When it comes to our pets, knowing what is or is not an emergency situation can be difficult. Sometimes, it’s obvious, but in so many cases, the signs can be subtle and easy to miss. Understanding what constitutes a pet emergency is key when it comes to staying calm and acting quickly in times of trouble.
Warning Signs of a Pet Emergency
Some situations are always considered a pet emergency, no matter what time of day or night they may occur.
- Breathing problems – Any type of breathing difficulty, including choking or coughing uncontrollably, warrants an immediate trip to the veterinarian.
- Wounds – Bring your pet in for any type of bleeding from the nose or mouth or any bleeding that doesn’t stop within a few minutes.
- Trauma – Examples of trauma include being hit by a car, attacked by another animal (even if not bitten), or falling from any height. Even if there are no visible injuries, internal bleeding and trauma can quickly become life threatening.
- Eye injuries – Eye injuries can be extremely serious. Bring your pet in right away if you notice bleeding, swelling, or discharge around the eye.
- Elimination difficulties – Straining or inability to urinate or defecate, including not doing either for more than 12 hours, can be a sign of intestinal blockage or other medical emergency.
- Severe vomiting/diarrhea – Your pet should be seen by us if they’re vomiting, have diarrhea several times a day, or if these symptoms are accompanied by fever or lethargy.
- Pain – Signs of pain include limping, favoring one side, hunched over stance, difficulty standing or walking, extreme anxiety, and disorientation.
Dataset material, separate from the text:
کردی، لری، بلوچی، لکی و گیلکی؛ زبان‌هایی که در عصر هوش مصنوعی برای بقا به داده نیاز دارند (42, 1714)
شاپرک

- Loss of appetite/thirst – Refusing to eat or drink for longer than 24 hours is a sign of health problems.
- Fever – Your pet should be seen by a veterinarian if they have a rectal temperature greater than 103 degrees Fahrenheit.
- Issues during labor – If a pet in labor has gone several hours without delivering a puppy or kitten, seek medical attention.
Attending all of your pet’s regularly scheduled wellness exams can help us diagnose and treat any problems early on, which decreases the likelihood of a pet emergency in the future!
Always use caution when handling your pet during an emergency. Even calm, friendly pets may bite or scratch when they’re sick or in pain, so it’s important to be gentle and to never compromise your own safety. Transporting your pet in a crate, box, or other enclosed area is often the safest, least stressful way to get them to the vet during an emergency situation.